Alan is a most prolific film-maker, making not only the ambitious films which many have seen, but many, many short films. He has at least one entry in every club competition. This illustrates that practice makes perfect. He is always prepared to help in any club project, from dramas to records of the local community.
He struck up a successful formula with club member Gordon Bullock, who plays farmer "Walter Ruddles" in some of the perhaps most widely known of Alan's films.
The first "Walter Ruddles" film was Flight of Fancy about genetic engineering where the farmer produced the flying pig. This was made in 1998, before blue screen was easily available and used largely optical devices to create the special effects. It won a gold seal at Movie 1998.
The sequel was P.E.T. which this time used blue screen in the flying bicycle scenes of Walter Ruddles. This gained another gold seal.
In 2001 the tables were turned and this time Gordon Bullock wrote the script for Ice and did the camerawork with Alan in front of the lens as the police detective.
In 2002 Alan made a totally different kind of film - a documentary about light - A Splash of Colour. This won an International Award at BIAFF and at UNICA a bronze medal.
In 2006 Walter Ruddles returned, this time in Extinction Event. This collected numerous awards, including an IAC International and a UNICA gold medal and best script award. Those readers who were in South Korea for the screening of the film will remember how enthusiastically it was received, with a very emotional standing ovation.

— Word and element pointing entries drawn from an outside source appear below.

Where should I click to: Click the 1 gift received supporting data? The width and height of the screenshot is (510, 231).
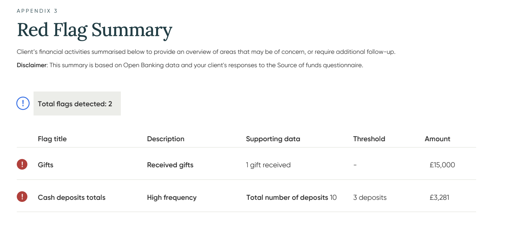pos(268,165)
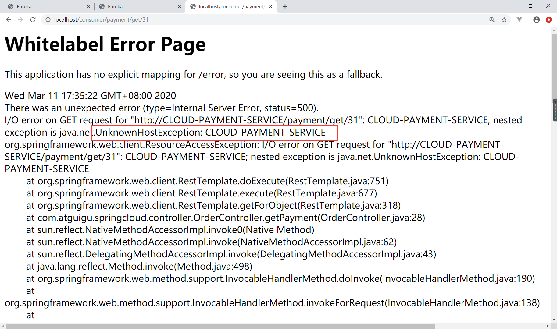Open the zoom magnifier in address bar
557x329 pixels.
(x=492, y=20)
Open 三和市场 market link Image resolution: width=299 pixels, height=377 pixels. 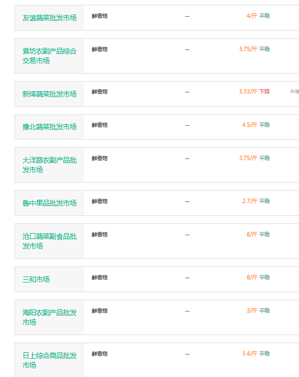click(36, 279)
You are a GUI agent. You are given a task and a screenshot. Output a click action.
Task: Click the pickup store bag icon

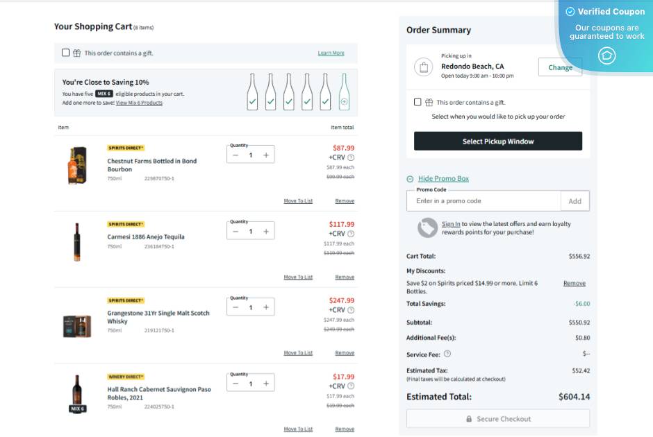(423, 67)
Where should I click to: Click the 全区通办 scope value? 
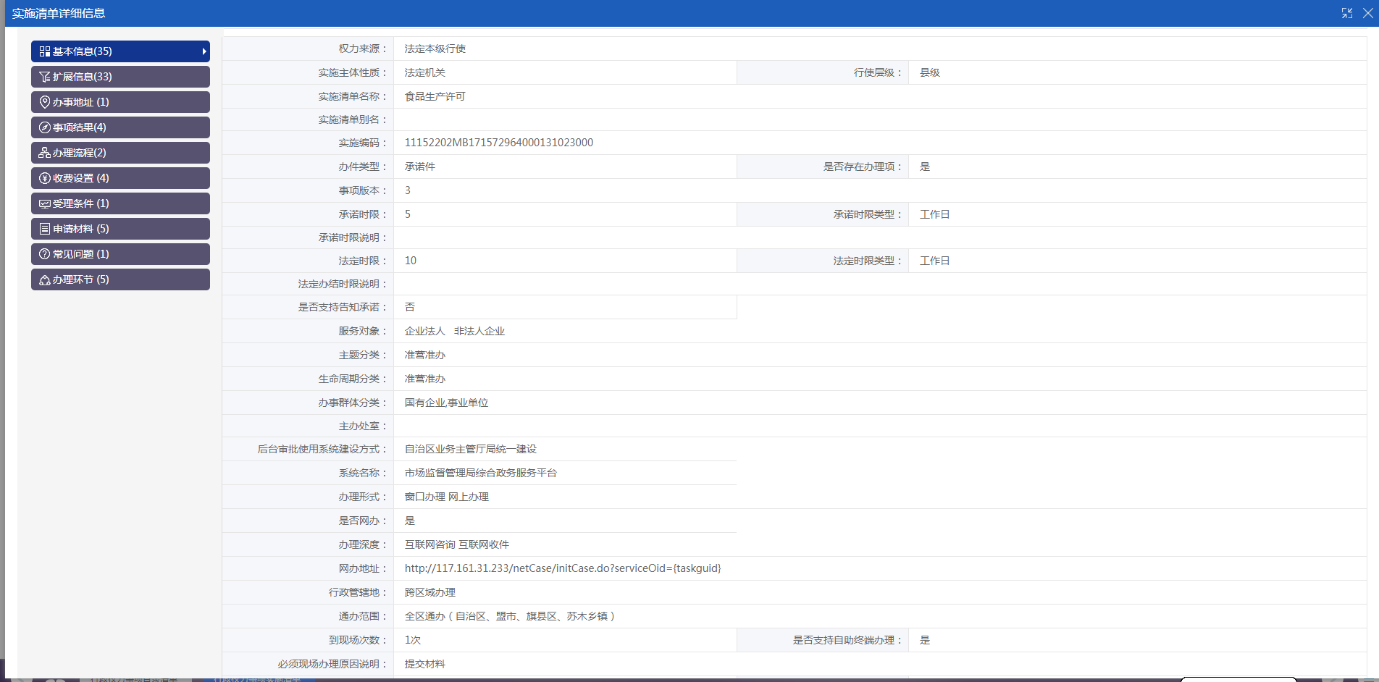click(509, 616)
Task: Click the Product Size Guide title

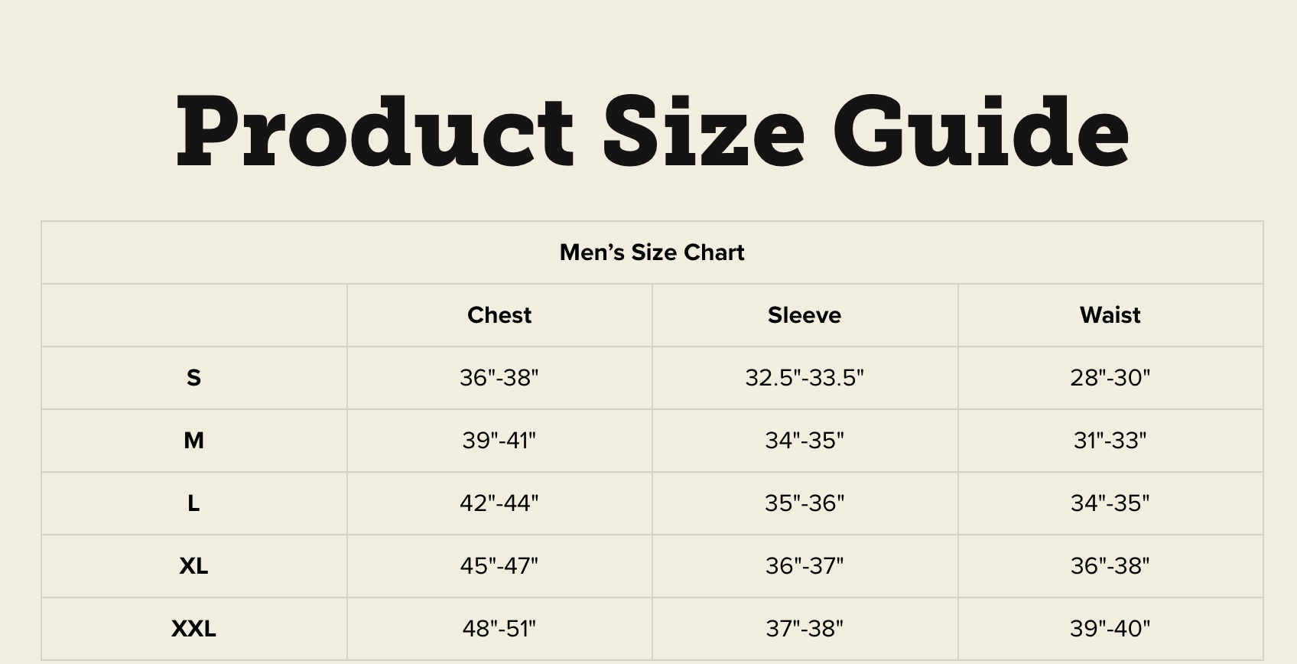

Alan is active at all levels of our hobby. He has been Chairman of Nuneaton Moviemakers since 2005. At Regional level he is on CEMRIAC Council where he has worked as Social Secretary prior to becoming Vice-Chairman and Chairman.
He is also a member of IAC Council, where he chairs the publicity and recruitment sub-committee, the Management sub-committee and the FVM sub-committee as well as holding the position of Vice-Chairman of the Institute.